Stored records
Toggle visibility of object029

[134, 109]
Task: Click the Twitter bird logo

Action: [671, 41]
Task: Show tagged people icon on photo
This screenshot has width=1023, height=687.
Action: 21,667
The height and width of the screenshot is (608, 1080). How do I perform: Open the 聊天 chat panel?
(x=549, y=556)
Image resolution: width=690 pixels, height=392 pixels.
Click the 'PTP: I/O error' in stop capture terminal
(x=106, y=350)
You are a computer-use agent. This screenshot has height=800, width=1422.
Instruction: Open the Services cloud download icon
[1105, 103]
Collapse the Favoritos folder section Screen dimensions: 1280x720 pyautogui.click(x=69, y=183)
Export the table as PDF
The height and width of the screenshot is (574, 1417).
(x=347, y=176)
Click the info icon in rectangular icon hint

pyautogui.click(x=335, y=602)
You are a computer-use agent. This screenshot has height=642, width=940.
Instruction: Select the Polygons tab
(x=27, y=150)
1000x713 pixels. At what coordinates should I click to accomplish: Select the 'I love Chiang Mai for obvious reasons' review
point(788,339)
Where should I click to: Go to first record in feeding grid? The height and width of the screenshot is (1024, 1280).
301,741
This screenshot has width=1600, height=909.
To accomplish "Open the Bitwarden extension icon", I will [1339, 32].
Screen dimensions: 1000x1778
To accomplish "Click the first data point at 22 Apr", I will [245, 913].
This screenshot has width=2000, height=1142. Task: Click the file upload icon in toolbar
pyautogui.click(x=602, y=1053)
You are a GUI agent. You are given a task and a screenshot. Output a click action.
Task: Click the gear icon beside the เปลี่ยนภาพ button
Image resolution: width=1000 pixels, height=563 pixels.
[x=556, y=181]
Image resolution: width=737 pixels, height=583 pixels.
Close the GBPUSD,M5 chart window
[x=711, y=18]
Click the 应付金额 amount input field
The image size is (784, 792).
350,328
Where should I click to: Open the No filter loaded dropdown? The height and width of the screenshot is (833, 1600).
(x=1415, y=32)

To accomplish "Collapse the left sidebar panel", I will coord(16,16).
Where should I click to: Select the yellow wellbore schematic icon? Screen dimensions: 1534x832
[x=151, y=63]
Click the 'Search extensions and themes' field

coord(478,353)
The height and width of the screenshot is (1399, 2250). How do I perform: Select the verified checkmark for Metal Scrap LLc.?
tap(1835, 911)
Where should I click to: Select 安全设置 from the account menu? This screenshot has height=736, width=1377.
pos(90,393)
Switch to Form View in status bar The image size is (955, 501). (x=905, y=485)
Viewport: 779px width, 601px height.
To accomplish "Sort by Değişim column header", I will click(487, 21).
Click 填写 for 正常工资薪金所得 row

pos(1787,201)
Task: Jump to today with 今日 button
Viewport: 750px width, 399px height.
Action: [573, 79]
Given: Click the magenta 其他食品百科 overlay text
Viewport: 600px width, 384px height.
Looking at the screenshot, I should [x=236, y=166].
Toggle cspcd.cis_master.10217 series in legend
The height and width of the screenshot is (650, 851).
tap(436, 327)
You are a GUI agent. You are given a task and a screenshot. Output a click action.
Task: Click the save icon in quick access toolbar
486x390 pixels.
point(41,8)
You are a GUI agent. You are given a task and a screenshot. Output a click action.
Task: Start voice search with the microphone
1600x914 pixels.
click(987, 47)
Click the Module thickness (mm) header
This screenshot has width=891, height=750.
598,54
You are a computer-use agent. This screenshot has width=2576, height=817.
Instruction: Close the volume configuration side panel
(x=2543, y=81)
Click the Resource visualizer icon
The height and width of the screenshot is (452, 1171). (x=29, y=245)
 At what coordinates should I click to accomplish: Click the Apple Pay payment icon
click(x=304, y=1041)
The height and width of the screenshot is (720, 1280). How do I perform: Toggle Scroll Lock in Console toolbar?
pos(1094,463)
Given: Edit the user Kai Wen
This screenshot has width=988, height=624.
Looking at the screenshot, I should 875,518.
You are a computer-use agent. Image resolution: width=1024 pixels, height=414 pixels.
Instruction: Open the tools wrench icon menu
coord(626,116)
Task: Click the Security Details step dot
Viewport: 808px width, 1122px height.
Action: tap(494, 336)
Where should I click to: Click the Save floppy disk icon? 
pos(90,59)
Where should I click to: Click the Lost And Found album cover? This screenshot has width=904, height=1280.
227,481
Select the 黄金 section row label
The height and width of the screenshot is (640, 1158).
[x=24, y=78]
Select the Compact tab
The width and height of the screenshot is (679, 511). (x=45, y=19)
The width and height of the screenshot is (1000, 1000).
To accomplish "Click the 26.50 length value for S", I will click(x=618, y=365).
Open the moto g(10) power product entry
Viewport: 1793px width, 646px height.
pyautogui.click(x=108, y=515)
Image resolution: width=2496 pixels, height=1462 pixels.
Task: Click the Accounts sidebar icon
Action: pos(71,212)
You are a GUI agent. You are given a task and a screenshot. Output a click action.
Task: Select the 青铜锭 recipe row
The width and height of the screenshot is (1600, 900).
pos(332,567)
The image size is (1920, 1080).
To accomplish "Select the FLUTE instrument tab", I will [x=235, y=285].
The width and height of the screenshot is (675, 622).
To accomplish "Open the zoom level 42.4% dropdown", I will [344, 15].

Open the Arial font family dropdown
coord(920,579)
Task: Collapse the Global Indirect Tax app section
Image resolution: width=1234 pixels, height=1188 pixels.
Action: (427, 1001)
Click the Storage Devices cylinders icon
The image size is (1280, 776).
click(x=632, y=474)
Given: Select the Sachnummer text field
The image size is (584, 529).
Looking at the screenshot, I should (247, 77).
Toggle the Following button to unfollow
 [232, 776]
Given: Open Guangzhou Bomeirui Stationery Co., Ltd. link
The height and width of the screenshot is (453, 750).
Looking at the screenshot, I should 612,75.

:: Instructions to follow ::
Which of the lines above mention the word "with"? Pull those lines out.

:: Problem solution ::
Task: Jump to today with 今日 button
Task: Start voice search with the microphone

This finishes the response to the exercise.